His meteoric rise in the 1970s, his domination of the pop-music charts, was a phenomenon the music industry had rarely seen since the Beatles. John Denver was everywhere; by 1975, he was the biggest-selling recording artist in the world. Today, his record sales, 14 gold and eight platinum albums in the U.S. alone, continue to make him one of the top-selling artists in history of the music industry.
His impact has been felt in other ways as well. John Denver’s Greatest Hits, at the time only the third album in music history to sell over 10 million copies, ignited a popular celebration of the outdoors. The album cover itself helped launch a fashion trend! Remember the kid sitting in the grass with his down vest and hiking boots? Remember the early ‘70s? Nobody wore that stuff then!
The album ignited a popular consciousness that celebrated nature. Because of its massive appeal, it significantly helped to popularize the conservation ethic in American culture. We all bought that record. We all bought down vests and hiking boots.

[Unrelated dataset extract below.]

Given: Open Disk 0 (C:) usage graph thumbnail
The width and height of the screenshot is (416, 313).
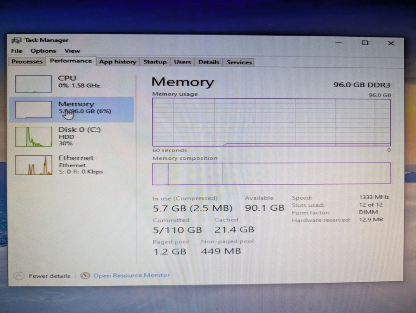Looking at the screenshot, I should tap(33, 137).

For John, the motivation was simpler.
“As a kid I was really shy. I spent a lot of time either outdoors or alone with my guitar. The outdoors was my first and truest best friend. Whether it was in the desert in Arizona when I was in grade school, or wheat harvest in Oklahoma, or later working in the lumber camps in the Pacific Northwest, nature has always felt like my best friend. And because of that, when I began to try to express myself, it was a perfectly natural thing to use images from nature. I think that is one of the things that allows the songs to reach so many people all over the world.”
Along with the environmental movement he gave voice to, John Denver has grown up. In addition to being the first non-classical music artist to receive the prestigious Albert Schweitzer Award in 1993 “for a life dedicated to music and humanity,” he has established two foundations of his own, Windstar and Plant-It 2000. Plant-It 2000 has been remarkably effective in reforestation efforts worldwide, planting more than 250,000 trees in the last two years alone.
Today, John Denver is more than a performer and singing/songwriter. He’s an American icon. The mere mention of his name evokes an immediate image even among those few who are not familiar with his music. Regardless of ethnic heritage, generation, race, or social class; in Hong Kong or on the streets of New York City, most of us think we know who John Denver is. In Manhattan, the cabbies still beep their horns, “Hey, JD!” To understand why is perhaps to understand ourselves. Maybe it’s the idealism or his signature optimism – that sense of hope that is so American – today, so easily scorned; given short shrift in these cynical times. Nonetheless, it is that part of the unique American character that is so admired by people around the world. How else can one explain the monumental and enduring global popularity of songs like “Country Roads” and “Annie’s Song” today in Russia, China, and even Patagonia.
But to know John is to listen to his songs. It is in the music that he’s most at home, most himself.
There was a special magic within the hallways and inside the mixing and editing rooms at Sony Music Studios that cold week in February; but especially so on the main soundstage where the warmth shared between John and the audience was memorable. Those of us lucky enough to be there will never forget. Fortunately, I think we’ve captured it here. Take a moment and listen. You will be surprised. The Wildlife Concert is the music of John Denver. An American Voice. A wandering soul.